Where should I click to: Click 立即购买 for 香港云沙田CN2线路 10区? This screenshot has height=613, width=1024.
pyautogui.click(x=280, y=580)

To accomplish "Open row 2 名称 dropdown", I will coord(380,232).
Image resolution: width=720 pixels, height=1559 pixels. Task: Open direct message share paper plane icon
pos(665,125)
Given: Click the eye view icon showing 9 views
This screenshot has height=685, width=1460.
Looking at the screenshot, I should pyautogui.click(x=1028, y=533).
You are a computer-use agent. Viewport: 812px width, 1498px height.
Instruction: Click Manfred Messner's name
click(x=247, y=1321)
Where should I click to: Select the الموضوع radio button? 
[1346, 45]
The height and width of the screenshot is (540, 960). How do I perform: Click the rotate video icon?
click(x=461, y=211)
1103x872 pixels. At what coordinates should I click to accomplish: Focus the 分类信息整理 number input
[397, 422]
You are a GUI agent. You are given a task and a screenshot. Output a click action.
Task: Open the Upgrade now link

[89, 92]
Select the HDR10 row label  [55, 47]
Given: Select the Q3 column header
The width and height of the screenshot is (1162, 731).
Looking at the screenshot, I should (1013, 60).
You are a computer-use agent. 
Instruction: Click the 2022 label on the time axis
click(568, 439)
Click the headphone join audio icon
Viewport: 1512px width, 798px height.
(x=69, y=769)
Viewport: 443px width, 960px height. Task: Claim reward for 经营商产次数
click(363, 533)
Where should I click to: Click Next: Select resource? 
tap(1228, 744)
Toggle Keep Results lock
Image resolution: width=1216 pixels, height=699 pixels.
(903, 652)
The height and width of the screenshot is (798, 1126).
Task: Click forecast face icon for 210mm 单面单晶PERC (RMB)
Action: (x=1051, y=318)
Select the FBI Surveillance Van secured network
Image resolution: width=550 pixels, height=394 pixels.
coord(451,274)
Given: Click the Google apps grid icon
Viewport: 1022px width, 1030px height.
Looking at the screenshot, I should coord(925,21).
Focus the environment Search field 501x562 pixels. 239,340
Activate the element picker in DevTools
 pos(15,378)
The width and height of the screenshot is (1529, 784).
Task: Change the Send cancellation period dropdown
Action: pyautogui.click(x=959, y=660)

——————

--- Required work ---
The answer should consist of every line from the listing above that includes the word "computer".

--- Your solution ---
You are a computer-use agent. Viewport: 812px width, 1498px height.
You are a computer-use agent. 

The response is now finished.